Embora a nossa época seja amplamente secularizada, as manifestações de ódio satânico ainda são raras. O ódio a Deus disfarça-se, geralmente, de frio laicismo ou indiferença teimosa, atitude que parece mais condizente com a pós-modernidade.
No entanto, o que aconteceu, no dia 18 de Outubro em Santiago do Chile, é a explosão de um rugido de ódio sinistro contra Deus como nunca tinha sido ouvido antes, desde que me lembro.
As duas igrejas históricas, localizadas a poucos quarteirões do epicentro dos protestos, convocados para comemorar o primeiro ano de agitação social neste País sul-americano, que já foi uma ilha de prosperidade e paz na região, tornaram-se, novamente, alvos do ódio diabólico. Digo ‘novamente’ já que, há alguns meses, no decorrer de semelhantes distúrbios provocados por uma esquerda cada vez mais radicalizada, tinham sido severamente vandalizadas.
Neste domingo, os dois templos foram literalmente destruídos. Os media internacionais divulgaram as imagens das igrejas em chamas, enquanto uma multidão de centenas de energúmenos festejava e aplaudia o colapso da torre sineira de uma das duas. Cenas que, certamente, poderiam ter inspirado Dante para a sua descrição do Inferno.
Dois dias depois do incêndio, visitei os escombros das duas igrejas. O que vi nos pedaços de parede ainda em pé eram torpezas e obscenidades. Li uma «consagração» a Lúcifer, escrita num latim macarrónico, «In nomine de nostre Satanas Lucifer excelsi», acompanhada do número 666. No lado oposto, uma condenação a Jesus Cristo: “Morre, Nazareno”. Um pouco mais adiante: «Satanás aprova», referindo-se ao referendo, para a mudança da Constituição, marcada para 25 de Outubro. Tudo temperado com escritos de denúncias contra o clero, a polícia e elogios à «libertação animal».
Caminhando entre as cinzas, observando alguns pedaços da Via-Sacra chamuscada, desfigurada, profanada, senti que estava a assistir a uma renovação da Paixão de Cristo, no meio de um inferno de insolência e brutalidade.

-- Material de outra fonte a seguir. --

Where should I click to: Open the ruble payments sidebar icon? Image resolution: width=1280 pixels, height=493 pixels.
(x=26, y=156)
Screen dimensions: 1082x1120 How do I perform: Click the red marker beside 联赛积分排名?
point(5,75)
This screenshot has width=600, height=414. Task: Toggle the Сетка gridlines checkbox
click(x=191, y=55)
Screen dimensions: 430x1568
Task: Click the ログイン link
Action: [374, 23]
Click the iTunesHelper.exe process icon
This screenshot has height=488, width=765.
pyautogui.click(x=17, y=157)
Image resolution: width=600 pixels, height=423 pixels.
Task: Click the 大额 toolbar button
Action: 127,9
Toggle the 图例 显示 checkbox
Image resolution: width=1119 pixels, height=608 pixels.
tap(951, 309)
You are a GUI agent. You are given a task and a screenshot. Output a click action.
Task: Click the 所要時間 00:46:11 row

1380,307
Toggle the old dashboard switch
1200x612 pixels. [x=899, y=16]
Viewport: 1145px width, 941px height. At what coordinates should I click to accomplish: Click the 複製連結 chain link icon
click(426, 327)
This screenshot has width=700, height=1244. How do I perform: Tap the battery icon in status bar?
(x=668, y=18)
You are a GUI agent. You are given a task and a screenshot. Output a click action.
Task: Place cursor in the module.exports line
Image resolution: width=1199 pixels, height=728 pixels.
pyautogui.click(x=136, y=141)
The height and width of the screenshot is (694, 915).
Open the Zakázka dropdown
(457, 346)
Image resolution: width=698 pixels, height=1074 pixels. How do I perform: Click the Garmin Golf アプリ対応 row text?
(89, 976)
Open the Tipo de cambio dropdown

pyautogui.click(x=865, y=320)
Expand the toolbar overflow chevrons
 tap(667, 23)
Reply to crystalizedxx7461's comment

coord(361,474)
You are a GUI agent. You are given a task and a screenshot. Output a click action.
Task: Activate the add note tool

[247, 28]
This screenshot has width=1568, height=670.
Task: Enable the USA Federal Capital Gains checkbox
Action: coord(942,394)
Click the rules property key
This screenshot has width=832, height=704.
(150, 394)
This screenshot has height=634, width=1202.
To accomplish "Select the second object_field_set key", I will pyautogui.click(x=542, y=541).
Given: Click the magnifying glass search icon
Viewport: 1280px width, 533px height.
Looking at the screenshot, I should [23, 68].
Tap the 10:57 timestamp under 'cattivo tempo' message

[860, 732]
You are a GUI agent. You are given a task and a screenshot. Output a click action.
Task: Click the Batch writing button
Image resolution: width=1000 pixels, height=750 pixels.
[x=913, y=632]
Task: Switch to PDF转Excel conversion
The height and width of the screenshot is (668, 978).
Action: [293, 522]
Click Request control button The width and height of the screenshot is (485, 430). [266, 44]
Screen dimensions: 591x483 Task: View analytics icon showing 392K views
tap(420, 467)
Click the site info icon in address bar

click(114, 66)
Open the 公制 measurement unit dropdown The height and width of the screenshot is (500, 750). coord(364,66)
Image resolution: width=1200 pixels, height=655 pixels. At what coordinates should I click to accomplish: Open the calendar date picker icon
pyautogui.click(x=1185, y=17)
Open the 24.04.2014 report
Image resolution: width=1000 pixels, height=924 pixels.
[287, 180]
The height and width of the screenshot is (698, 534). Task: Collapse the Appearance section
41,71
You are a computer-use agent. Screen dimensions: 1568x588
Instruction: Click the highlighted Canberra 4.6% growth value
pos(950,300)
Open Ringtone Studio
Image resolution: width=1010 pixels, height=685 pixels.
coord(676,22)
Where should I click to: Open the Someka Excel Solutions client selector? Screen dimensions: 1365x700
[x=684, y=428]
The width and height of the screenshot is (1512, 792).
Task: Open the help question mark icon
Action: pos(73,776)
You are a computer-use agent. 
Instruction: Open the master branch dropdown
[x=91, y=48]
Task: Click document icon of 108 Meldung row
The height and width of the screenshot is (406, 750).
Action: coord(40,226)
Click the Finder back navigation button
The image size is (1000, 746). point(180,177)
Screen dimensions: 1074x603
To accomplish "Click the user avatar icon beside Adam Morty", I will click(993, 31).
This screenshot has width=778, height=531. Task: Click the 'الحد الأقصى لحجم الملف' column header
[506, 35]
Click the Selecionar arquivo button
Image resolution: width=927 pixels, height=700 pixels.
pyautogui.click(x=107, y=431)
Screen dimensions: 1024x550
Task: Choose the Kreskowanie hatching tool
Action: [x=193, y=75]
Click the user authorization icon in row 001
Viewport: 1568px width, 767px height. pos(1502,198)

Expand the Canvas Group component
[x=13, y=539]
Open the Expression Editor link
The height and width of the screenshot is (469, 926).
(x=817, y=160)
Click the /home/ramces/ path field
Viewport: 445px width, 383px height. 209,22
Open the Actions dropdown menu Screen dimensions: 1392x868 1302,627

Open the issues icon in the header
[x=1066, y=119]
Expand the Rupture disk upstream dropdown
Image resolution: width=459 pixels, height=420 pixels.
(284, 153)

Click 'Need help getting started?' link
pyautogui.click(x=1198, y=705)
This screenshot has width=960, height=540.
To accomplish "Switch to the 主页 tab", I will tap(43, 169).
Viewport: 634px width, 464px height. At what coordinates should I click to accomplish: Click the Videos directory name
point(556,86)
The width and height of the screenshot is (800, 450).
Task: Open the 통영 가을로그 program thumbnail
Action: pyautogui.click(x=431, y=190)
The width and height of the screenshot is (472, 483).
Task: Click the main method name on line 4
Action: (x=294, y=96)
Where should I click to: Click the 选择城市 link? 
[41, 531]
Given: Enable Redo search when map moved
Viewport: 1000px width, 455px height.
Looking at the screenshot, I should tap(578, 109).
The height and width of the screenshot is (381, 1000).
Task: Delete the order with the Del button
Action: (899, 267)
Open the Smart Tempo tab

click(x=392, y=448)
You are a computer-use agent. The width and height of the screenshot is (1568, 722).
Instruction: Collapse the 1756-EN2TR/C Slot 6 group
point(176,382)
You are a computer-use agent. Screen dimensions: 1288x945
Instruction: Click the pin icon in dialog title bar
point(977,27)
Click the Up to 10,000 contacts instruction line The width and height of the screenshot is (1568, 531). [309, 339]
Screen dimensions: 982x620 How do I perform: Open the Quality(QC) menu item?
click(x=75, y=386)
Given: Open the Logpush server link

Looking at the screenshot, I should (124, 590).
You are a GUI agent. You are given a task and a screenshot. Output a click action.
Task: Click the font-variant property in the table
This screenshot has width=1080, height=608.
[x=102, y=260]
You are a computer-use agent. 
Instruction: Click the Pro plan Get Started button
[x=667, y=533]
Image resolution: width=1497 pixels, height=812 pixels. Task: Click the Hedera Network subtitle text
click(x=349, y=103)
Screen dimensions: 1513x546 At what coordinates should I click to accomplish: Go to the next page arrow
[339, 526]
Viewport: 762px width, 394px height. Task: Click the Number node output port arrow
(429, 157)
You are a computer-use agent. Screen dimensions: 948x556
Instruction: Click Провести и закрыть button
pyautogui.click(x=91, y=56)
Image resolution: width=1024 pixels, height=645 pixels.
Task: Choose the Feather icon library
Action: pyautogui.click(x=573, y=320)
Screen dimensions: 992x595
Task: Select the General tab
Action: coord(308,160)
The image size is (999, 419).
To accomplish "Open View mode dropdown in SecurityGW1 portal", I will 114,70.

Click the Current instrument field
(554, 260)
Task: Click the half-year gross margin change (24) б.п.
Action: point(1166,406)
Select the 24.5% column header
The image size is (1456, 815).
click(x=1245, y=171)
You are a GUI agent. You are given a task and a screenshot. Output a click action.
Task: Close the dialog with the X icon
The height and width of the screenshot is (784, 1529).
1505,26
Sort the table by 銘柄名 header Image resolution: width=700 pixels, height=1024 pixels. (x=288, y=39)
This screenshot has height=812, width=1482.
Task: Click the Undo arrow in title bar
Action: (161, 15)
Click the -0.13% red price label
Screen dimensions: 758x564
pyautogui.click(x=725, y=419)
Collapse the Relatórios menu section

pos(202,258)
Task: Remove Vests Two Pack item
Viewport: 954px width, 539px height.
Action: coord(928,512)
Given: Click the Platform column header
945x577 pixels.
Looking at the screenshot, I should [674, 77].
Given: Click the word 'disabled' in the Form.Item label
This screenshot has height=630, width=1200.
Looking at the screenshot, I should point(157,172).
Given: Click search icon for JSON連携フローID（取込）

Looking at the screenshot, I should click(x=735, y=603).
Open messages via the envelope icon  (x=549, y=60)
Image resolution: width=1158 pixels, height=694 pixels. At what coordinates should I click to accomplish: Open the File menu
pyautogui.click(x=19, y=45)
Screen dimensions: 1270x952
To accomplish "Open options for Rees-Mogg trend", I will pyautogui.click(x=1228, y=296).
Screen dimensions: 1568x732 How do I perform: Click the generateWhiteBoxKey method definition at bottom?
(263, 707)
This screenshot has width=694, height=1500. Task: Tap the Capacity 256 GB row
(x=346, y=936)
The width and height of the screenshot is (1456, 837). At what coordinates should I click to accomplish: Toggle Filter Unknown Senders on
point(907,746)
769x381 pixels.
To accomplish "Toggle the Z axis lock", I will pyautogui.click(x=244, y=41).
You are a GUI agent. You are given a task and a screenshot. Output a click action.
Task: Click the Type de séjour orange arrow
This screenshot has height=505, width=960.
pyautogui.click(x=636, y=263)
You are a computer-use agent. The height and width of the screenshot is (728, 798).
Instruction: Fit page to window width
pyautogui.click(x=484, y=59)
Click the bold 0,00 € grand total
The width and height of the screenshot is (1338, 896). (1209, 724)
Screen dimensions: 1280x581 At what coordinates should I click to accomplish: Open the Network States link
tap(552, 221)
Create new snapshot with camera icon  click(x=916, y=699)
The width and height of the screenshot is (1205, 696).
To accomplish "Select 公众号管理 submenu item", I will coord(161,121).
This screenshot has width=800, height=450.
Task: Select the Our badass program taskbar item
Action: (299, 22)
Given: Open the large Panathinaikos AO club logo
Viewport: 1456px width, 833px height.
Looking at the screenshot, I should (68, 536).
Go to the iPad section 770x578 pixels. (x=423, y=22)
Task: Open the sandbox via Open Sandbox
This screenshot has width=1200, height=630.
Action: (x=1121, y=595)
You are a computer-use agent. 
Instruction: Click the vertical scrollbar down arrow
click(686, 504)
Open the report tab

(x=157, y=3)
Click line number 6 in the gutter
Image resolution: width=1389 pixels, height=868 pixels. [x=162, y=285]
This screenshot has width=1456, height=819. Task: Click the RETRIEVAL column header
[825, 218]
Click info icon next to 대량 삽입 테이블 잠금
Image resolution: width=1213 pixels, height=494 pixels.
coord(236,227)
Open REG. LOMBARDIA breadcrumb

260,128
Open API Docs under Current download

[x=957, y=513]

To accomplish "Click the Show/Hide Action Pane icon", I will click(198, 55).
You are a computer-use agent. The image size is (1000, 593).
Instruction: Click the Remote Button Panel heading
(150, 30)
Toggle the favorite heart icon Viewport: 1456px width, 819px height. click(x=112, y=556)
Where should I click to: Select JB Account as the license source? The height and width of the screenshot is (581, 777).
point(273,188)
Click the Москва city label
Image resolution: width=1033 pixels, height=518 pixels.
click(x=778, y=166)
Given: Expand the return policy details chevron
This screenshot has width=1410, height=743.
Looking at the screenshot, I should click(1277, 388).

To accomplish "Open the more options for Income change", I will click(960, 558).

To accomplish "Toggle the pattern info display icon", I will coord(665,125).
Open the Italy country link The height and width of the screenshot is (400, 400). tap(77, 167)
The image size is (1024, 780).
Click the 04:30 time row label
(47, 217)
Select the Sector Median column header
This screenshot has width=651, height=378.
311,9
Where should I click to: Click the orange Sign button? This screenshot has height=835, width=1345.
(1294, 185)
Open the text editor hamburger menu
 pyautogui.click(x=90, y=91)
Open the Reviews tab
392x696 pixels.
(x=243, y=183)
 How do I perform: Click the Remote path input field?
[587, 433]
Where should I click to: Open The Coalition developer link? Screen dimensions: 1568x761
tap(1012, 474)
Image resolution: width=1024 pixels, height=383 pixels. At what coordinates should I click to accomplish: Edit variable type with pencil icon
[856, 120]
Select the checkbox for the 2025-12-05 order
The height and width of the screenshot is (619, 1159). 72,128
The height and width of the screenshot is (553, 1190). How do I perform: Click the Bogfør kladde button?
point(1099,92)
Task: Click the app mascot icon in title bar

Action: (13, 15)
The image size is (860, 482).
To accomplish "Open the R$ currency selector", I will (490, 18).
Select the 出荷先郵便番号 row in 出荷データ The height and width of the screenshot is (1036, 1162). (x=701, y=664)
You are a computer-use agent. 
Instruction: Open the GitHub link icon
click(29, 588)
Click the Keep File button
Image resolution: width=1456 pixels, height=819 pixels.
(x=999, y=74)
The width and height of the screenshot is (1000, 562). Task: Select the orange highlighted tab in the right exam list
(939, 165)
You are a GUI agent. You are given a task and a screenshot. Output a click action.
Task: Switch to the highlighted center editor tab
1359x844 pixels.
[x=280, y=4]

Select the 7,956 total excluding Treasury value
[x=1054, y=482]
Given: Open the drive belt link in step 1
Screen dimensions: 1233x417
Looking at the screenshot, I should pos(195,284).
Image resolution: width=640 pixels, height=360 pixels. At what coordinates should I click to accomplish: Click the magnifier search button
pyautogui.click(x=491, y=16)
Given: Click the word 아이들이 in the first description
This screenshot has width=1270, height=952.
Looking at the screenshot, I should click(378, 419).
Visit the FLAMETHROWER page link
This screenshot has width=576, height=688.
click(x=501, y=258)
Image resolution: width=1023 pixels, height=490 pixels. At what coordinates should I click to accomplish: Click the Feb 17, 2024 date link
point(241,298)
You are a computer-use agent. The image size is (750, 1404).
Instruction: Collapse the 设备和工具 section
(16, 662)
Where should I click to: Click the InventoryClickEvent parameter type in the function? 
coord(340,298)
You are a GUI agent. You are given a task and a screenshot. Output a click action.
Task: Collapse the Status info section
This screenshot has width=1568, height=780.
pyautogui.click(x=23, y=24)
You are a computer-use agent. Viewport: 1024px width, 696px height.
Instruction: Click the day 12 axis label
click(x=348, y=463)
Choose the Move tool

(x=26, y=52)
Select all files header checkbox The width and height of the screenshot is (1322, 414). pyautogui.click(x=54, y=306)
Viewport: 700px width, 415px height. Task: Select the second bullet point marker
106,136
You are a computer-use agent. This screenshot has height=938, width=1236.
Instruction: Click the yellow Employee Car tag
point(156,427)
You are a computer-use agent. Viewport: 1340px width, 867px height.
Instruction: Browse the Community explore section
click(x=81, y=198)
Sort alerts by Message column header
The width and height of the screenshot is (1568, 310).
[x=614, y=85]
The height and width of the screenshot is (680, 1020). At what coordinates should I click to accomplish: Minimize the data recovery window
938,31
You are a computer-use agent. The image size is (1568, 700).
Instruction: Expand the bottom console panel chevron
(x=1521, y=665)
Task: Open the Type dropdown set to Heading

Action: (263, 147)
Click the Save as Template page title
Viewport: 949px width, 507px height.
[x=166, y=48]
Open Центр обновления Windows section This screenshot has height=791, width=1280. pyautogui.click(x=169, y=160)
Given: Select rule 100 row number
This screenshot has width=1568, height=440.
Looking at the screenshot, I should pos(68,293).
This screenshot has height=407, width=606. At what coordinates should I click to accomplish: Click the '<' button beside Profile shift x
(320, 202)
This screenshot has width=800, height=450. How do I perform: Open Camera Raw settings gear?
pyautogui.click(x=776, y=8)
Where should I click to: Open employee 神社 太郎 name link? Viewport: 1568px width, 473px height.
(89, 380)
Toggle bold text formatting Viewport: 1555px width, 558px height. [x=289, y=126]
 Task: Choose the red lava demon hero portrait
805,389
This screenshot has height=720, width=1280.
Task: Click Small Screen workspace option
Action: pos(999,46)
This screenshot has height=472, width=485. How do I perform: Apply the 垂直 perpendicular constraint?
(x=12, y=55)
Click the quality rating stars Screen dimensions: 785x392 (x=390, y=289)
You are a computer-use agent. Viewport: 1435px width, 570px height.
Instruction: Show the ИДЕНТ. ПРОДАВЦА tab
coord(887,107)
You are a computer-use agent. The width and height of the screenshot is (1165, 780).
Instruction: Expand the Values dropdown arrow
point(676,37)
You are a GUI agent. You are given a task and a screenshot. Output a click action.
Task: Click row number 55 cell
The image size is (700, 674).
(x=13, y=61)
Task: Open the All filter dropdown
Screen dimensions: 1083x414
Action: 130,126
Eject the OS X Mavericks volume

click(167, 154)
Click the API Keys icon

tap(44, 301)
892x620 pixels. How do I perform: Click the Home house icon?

Enquanto gravava algumas cenas dessa visão, vi um homem de modestas condições fazer o mesmo com o seu telefone. Dirigiu-me a palavra para me dizer consternado: «Aqui baptizei os meus netos, queira Deus que não se tornem assim».
Assim que saí daquele espectáculo apocalíptico, perguntei-me: como foi possível que tantos participassem nesta orgia satânica? De onde vem esta geração dos meus compatriotas? Como é que se puderam deixar perverter tanto?
Gradualmente, as respostas vinham-me à mente. Cresceram num ambiente saturado de exigências de igualdade e liberdade. Tudo tinha que ser alcançado imediatamente e para sempre, de acordo com as promessas que lhes foram feitas, nas últimas três décadas, por sucessivos governos de esquerda socialista.
Pouco depois, lembrei-me de um artigo, do Professor Plinio Corrêa de Oliveira, intitulado «O problema dos 4 irmãos», em que se argumentava que, para haver caridade entre eles, era necessário que fossem desiguais. Caso contrário, nenhum poderia ter dado nada aos outros, nenhum poderia receber nada dos outros. A única fraternidade verdadeira, da qual nasce a caridade, é a fraternidade que deriva da desigualdade.
Estes incendiários são fruto de uma ideologia que exige a absoluta igualdade. E nessa ideologia não tem espaço a caridade, porque não pode ser exercida. E dizer que não há lugar para a caridade é o mesmo que dizer que não há lugar para Deus, já que “Deus caritas est”.
Todas estas ideias acumulavam-se na minha cabeça em meio a fortes impressões e ao cheiro de fuligem impregnado nas minhas roupas. Por fim, perguntei-me: como podemos pensar que somos todos irmãos, como diz a última encíclica do Papa Francisco e, ao mesmo tempo, proclamar a igualdade completa, como exigem os organismos internacionais?
Como não ver que da igualdade absoluta, em que, pela força, se deve relativizar o direito à propriedade privada para colocá-la em comum, nasce o espírito anarquista do qual surgiu a destruição destes templos?
Não será que o espírito de rebelião, destinado a ser cada vez mais difundido na geração que cresce no abandono da Fé e das promessas utópicas de igualdade e fraternidade, também crescerá gradativamente?
Levado por estas reflexões, parecia ouvir, ao fundo, o grito desesperado, blasfemo e rebelde: «Non serviam!».